─── THE INPUT ───

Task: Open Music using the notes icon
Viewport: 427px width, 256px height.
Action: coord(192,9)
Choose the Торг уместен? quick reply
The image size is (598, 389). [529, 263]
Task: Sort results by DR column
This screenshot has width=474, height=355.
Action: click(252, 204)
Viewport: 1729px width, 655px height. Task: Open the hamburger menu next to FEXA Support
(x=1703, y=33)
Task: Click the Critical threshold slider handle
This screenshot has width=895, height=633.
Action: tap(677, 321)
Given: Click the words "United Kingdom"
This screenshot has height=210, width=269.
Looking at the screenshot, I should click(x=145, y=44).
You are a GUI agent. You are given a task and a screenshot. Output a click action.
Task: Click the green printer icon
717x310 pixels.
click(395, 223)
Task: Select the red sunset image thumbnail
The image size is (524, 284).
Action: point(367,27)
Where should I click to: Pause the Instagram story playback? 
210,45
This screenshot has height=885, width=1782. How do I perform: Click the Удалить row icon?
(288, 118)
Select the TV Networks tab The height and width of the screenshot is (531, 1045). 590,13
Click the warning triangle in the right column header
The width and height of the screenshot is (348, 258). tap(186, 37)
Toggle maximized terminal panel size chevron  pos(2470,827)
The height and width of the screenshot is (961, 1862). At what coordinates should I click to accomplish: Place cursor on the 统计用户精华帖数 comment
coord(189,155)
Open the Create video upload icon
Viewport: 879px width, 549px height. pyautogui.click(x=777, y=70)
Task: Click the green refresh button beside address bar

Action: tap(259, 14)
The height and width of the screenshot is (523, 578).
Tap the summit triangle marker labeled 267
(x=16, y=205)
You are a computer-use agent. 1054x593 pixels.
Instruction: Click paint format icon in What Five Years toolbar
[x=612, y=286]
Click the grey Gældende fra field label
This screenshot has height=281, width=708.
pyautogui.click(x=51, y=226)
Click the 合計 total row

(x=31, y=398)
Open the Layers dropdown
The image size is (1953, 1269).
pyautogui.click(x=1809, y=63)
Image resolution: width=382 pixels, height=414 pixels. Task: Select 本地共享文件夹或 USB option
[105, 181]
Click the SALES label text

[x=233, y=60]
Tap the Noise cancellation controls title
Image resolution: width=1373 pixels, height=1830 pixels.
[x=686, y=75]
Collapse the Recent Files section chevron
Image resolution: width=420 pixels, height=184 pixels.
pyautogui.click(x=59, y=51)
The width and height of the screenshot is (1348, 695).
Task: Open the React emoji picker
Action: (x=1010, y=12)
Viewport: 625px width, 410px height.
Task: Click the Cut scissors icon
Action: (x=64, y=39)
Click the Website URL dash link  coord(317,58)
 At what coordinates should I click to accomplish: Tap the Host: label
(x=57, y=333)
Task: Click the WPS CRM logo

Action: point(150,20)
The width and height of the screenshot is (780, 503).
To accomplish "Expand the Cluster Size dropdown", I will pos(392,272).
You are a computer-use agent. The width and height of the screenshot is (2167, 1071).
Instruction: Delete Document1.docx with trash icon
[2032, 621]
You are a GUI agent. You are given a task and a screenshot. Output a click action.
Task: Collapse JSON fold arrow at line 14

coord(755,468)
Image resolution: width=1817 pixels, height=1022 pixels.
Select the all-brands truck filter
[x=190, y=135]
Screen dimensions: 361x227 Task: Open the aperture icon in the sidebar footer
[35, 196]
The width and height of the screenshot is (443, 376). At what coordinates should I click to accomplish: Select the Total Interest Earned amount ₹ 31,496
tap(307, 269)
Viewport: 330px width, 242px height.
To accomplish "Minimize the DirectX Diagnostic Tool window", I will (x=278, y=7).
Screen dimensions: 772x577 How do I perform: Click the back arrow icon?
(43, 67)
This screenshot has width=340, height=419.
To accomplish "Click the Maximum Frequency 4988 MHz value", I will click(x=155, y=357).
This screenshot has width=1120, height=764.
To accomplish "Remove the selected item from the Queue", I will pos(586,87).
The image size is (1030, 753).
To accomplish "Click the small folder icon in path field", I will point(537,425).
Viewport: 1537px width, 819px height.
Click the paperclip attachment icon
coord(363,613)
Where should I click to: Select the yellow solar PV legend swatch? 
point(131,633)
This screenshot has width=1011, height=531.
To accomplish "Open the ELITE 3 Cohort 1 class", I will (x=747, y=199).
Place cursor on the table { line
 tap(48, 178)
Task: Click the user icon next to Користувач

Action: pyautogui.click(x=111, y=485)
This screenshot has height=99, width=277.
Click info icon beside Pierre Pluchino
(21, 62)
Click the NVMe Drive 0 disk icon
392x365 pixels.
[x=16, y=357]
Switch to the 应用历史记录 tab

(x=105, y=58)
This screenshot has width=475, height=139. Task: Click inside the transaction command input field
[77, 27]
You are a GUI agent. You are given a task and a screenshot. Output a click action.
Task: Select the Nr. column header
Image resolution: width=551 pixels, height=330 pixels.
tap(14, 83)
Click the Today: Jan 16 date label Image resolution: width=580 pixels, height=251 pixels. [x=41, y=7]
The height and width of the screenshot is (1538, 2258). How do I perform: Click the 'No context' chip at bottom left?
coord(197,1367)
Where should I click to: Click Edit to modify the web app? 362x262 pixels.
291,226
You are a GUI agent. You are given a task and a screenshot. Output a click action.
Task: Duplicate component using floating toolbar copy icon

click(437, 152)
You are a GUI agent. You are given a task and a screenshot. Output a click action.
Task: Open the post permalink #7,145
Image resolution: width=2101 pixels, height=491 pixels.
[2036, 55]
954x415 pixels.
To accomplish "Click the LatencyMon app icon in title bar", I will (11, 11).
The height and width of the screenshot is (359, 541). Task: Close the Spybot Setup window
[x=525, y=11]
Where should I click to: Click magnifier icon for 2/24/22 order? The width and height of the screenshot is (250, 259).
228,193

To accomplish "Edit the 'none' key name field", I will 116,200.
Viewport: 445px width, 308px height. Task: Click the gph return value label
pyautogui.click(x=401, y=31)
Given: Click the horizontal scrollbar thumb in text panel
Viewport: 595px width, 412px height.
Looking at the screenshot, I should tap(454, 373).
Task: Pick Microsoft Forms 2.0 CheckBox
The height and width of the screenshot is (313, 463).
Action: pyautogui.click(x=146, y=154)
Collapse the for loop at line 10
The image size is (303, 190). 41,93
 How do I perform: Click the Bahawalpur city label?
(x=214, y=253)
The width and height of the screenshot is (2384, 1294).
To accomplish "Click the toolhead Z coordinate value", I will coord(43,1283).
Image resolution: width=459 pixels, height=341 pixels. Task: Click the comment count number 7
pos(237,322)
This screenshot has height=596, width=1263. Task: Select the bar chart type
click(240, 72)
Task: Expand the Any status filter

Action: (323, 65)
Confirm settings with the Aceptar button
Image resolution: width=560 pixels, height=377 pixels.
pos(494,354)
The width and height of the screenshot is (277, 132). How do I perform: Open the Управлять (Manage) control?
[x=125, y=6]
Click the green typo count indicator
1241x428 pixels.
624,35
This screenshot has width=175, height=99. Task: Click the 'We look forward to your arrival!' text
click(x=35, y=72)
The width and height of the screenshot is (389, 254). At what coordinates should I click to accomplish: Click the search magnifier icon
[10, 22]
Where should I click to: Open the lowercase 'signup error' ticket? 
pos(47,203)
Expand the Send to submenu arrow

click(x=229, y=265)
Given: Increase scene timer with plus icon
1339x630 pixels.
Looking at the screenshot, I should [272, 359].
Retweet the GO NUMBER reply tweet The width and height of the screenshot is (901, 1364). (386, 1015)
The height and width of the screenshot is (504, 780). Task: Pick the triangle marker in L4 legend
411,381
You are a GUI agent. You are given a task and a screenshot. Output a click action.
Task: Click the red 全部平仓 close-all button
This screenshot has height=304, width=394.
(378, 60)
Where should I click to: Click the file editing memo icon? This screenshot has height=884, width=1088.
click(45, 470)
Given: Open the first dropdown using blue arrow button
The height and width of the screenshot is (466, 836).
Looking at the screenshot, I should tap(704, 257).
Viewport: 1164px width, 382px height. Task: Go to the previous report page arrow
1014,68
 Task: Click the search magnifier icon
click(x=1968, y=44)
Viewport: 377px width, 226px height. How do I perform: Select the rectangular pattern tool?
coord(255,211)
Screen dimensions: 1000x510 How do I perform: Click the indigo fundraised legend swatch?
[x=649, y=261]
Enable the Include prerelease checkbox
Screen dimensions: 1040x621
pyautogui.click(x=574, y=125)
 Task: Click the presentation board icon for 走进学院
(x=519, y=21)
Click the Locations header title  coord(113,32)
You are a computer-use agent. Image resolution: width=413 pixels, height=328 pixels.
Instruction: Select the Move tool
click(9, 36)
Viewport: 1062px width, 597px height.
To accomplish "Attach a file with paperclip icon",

───

> **EXERCISE GOAL**: Can you give the records again from the line containing "The image size is (1030, 753)." through the line containing "point(131,633)", swapping "yellow" for "orange" and changing nothing else?

> **SOLUTION**:
The image size is (1030, 753).
To accomplish "Click the small folder icon in path field", I will point(537,425).
Viewport: 1537px width, 819px height.
Click the paperclip attachment icon
coord(363,613)
Where should I click to: Select the orange solar PV legend swatch? 
point(131,633)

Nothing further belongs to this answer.